All seminars are held at the Department of Automatic Control, in the seminar room M:2112B on the second floor in the M-building, unless stated otherwise.

 

Msc, Stanislaw Swirski, Ivar Källander: Graph Attention Network-Based Monitoring of Complex Operational Systems

Seminarium

From: 2024-06-10 13:00 to 14:00
Place: Seminar Room M 3170-73 at Dept. of Automatic Control, LTH
Contact: johan [dot] eker [at] control [dot] lth [dot] se


Date & Time: June 10th, 13:00-14:00
Location: Seminar Room M 3170-73 at Dept. of Automatic Control, LTH
Author: Stanislaw Swirski, Ivar Källander
Title: Graph Attention Network-Based Monitoring of Complex Operational Systems
Supervisor: Johan Eker, LTH,  Mikael Lindberg
Examiner: Karl-Erik Årzén, LTH

Abstract: Operational systems, such as industrial automation, autonomous vehicles, and larger air/sea/landcrafts, often contain a large number of heavily connected systems with real-time requirements for their functionality. For such systems, detecting and responding to anomalies is both challenging and crucial. Until recently, such anomalies were monitored using heuristic methods, or even humans monitoring the systems.
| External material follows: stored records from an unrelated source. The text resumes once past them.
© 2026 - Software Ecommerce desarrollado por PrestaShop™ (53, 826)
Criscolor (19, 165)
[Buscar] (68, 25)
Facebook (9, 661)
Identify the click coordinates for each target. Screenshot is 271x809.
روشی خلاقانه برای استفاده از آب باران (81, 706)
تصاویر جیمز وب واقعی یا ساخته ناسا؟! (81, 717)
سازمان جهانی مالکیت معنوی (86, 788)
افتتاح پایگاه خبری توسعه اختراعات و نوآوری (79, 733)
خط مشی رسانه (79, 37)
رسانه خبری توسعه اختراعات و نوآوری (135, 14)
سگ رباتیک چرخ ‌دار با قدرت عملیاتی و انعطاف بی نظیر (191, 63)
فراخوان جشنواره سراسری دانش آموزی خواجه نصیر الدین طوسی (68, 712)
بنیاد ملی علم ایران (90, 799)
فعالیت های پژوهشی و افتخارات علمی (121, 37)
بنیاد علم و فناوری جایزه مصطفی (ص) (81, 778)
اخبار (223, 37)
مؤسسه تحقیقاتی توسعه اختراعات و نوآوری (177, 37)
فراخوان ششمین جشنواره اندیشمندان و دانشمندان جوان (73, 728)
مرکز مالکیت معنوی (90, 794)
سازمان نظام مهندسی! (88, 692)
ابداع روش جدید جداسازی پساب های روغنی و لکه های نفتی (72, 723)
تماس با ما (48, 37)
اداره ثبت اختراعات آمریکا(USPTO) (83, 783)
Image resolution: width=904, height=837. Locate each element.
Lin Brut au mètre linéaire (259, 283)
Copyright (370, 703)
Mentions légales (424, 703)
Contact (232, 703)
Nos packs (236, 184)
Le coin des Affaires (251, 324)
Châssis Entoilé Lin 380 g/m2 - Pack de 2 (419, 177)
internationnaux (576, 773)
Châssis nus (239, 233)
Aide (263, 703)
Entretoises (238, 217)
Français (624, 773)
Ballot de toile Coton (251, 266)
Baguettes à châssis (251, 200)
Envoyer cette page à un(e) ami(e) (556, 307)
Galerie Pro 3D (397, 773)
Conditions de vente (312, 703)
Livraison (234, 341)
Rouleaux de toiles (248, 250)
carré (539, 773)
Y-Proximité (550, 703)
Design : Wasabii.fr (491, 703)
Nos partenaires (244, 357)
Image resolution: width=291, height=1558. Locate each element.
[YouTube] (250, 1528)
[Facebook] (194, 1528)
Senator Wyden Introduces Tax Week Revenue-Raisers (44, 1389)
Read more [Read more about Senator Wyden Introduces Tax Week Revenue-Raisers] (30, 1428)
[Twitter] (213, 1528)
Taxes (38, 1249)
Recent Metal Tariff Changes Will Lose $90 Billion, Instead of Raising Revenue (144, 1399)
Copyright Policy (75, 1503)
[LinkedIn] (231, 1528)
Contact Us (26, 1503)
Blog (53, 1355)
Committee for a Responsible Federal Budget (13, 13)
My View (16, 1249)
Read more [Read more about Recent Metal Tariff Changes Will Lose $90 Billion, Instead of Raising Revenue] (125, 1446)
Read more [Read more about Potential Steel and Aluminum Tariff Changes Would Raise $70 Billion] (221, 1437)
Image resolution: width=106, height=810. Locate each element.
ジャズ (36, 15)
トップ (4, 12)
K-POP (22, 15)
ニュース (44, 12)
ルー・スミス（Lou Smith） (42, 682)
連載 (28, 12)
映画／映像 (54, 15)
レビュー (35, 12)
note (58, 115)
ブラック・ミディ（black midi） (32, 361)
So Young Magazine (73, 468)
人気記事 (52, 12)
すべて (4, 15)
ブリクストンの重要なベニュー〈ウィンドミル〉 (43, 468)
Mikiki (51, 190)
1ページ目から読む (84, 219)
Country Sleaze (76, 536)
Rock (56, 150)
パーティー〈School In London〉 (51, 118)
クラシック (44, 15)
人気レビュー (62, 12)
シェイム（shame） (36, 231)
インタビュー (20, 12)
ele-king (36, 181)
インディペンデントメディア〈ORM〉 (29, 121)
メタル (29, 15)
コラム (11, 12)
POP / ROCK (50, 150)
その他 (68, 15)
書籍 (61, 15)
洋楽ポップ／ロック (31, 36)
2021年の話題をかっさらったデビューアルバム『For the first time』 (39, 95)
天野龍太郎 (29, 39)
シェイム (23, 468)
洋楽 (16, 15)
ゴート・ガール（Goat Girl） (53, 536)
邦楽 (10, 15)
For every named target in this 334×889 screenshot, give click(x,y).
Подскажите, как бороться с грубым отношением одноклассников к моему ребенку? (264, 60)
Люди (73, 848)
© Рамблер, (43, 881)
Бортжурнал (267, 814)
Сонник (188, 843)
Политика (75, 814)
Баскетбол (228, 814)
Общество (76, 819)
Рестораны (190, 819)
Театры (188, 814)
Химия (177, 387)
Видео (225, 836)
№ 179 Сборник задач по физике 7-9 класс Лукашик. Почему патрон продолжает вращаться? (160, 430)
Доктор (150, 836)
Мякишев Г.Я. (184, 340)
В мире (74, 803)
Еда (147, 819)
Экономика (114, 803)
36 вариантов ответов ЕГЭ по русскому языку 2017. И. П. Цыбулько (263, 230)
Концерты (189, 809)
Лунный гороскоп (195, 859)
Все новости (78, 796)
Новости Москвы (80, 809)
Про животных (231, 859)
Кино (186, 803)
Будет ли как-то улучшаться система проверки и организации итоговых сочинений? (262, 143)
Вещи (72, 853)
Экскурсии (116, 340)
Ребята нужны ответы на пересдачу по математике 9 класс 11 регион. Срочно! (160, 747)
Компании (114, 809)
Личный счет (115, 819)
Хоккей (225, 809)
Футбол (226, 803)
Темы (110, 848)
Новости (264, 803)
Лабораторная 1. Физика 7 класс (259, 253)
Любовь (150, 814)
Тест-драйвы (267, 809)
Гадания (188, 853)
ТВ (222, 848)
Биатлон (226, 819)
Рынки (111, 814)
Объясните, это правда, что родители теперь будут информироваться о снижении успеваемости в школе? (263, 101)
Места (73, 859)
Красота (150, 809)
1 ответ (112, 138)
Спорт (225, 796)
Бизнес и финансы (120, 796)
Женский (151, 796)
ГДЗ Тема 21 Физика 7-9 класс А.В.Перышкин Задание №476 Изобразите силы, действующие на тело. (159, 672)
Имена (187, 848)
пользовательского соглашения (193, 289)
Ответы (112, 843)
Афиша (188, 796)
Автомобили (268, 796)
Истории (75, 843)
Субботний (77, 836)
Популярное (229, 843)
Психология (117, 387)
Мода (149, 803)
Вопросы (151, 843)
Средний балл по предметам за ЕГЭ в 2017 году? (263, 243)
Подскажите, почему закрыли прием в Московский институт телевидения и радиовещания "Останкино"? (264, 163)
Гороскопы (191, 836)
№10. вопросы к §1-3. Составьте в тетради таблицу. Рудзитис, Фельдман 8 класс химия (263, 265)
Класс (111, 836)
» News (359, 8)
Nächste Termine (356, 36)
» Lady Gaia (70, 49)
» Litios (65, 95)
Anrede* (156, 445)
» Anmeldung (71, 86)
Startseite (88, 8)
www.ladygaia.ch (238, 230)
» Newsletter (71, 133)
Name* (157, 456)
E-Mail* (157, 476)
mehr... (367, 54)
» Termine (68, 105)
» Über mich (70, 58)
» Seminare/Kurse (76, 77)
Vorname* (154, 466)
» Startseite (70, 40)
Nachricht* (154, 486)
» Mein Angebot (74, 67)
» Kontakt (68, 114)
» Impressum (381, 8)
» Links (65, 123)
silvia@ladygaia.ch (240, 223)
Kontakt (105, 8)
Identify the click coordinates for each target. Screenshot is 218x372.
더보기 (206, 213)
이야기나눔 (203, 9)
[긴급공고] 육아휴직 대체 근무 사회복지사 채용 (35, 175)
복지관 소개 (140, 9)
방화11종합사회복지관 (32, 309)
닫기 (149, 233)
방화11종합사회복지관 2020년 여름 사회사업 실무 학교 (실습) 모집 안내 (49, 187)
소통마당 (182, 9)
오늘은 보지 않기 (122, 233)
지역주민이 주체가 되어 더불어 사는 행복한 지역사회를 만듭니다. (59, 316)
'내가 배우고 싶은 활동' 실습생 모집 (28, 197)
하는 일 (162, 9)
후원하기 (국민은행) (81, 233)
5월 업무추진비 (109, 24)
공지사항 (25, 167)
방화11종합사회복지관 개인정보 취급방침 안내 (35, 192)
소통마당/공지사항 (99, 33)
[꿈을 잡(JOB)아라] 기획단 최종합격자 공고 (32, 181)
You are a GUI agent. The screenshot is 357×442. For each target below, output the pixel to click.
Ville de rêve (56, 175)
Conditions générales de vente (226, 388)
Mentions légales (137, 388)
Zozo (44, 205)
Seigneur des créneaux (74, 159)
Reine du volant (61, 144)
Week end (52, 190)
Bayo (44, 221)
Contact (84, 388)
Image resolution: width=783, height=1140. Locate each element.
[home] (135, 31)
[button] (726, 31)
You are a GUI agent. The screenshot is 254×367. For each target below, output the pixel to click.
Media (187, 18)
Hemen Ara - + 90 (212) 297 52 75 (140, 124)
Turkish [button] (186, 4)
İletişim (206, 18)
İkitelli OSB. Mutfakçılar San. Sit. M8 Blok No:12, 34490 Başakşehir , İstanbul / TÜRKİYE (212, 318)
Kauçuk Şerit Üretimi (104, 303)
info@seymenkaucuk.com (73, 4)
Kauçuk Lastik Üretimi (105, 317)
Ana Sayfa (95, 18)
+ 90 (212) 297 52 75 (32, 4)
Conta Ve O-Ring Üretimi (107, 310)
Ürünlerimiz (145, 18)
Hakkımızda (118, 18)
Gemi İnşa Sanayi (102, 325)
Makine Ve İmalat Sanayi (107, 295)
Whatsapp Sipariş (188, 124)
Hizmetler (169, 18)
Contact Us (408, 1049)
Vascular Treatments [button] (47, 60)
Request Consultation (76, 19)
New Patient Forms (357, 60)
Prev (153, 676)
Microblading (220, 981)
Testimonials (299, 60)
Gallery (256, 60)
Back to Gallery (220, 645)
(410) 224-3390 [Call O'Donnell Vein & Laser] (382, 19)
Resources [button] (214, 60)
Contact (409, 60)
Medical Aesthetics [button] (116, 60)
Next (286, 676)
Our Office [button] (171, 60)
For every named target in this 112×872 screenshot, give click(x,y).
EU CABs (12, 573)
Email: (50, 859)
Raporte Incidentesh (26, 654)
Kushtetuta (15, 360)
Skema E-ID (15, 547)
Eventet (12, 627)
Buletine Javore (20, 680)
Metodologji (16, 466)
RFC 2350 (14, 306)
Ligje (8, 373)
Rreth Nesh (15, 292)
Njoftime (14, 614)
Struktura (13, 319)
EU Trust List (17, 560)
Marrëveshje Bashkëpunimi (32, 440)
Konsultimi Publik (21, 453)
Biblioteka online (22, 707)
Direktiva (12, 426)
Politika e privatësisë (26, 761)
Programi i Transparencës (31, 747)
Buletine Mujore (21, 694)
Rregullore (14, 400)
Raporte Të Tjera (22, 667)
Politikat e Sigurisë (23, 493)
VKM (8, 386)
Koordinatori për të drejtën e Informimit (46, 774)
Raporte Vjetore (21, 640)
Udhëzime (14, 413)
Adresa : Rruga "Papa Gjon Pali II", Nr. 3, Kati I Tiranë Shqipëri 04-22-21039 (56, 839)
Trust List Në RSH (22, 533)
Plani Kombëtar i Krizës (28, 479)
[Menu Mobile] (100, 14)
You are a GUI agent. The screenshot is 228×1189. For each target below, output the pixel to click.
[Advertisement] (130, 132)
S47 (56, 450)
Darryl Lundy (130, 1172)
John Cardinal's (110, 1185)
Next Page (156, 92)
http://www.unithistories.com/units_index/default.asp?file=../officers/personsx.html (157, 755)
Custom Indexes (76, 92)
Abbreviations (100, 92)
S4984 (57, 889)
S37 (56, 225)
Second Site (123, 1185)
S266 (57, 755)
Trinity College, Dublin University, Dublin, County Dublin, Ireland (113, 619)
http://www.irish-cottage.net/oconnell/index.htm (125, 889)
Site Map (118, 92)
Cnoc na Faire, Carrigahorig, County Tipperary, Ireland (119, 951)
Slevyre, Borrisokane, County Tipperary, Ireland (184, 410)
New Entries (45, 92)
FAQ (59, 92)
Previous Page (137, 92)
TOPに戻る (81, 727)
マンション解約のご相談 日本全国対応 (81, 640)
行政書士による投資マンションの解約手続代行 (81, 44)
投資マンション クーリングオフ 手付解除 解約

Such approaches often fail to detect anomalies accurately due to the complexity of the systems. A continuous development of the systems also poses a significant challenge, as the current anomaly detectors have to be updated, and staff trained. Geometrical deep learning is a well known tool used for anomaly detection in applications where the data can be represented as a graph. However, to our knowledge it is yet to effectively be used for complex operational systems, currently only being used for simpler cases such as fraud detection. Recently, a new architecture named Graph Attention Networks (GAT) has been studied as an anomaly detection method. Its ability to incorporate information in large networks makes it potentially useful for complex operational systems. In this thesis we evaluate different machine learning based methods for anomaly detection, trained on data from real operational systems, focusing on submarines. The methods evaluated include GCNs, GATs and Autoencoders. We also evaluate which data preprocessing methods that are best suited for our case. The results of this thesis provide a basis for further research and show that GATs could be successfully implemented as anomaly detectors for complex operational systems.